Un paseo es un viaje como pasajero. Te sientas en un trineo de madera sobre una piel de reno, un musher se coloca en los patines traseros y el equipo os arrastra a ambos durante uno o varios kilómetros. La versión de treinta minutos en Santa Claus Village es el ejemplo más claro y, a €63, cuesta un tercio de lo que ofrece cualquier otra opción aquí.
Un safari, al menos tal y como lo usan los operadores de Rovaniemi, normalmente significa que conduces tú.

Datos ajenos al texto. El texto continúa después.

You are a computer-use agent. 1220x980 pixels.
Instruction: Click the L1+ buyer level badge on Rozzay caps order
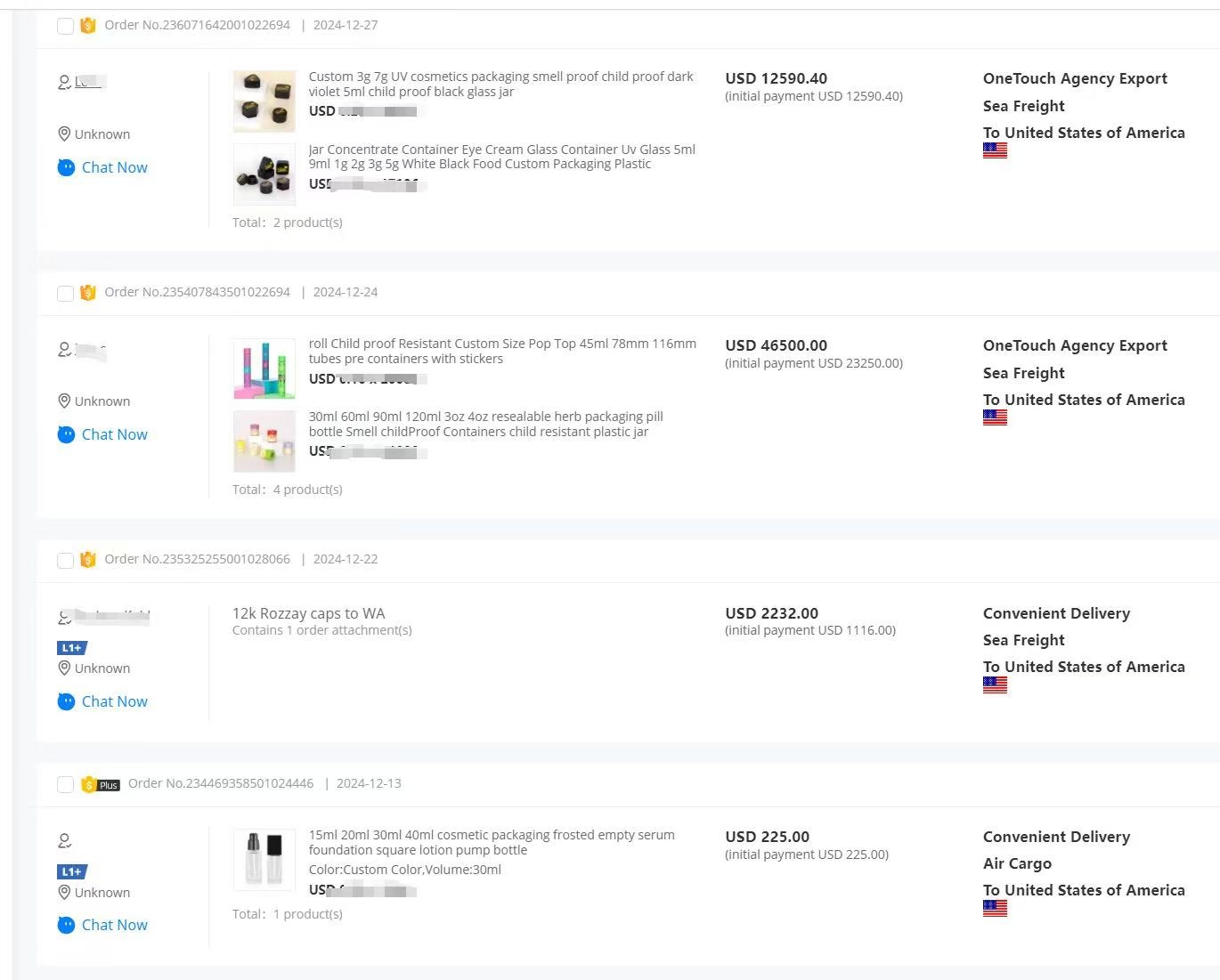pos(72,648)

Te subes a los patines de tu propio trineo con un equipo de cuatro a seis perros, con un pie apoyado en la barra de freno metálica, después de una instrucción que dura unos dos minutos y cubre tres cosas: cómo ponerte de pie, cómo inclinarte en las curvas y no soltar jamás el trineo.
Las distancias varían en consecuencia. Los paseos son cortos porque el musher hace el trabajo y el objetivo es la experiencia de ser arrastrado. Los safaris recorren de cuatro a diez kilómetros porque el objetivo es conducir, y cuarenta minutos sobre los patines es más o menos el punto en que la concentración se transforma en otra cosa.
Ambos merecen la pena. Simplemente no son la misma compra, y los anuncios hacen muy poco por ayudarte a distinguirlos.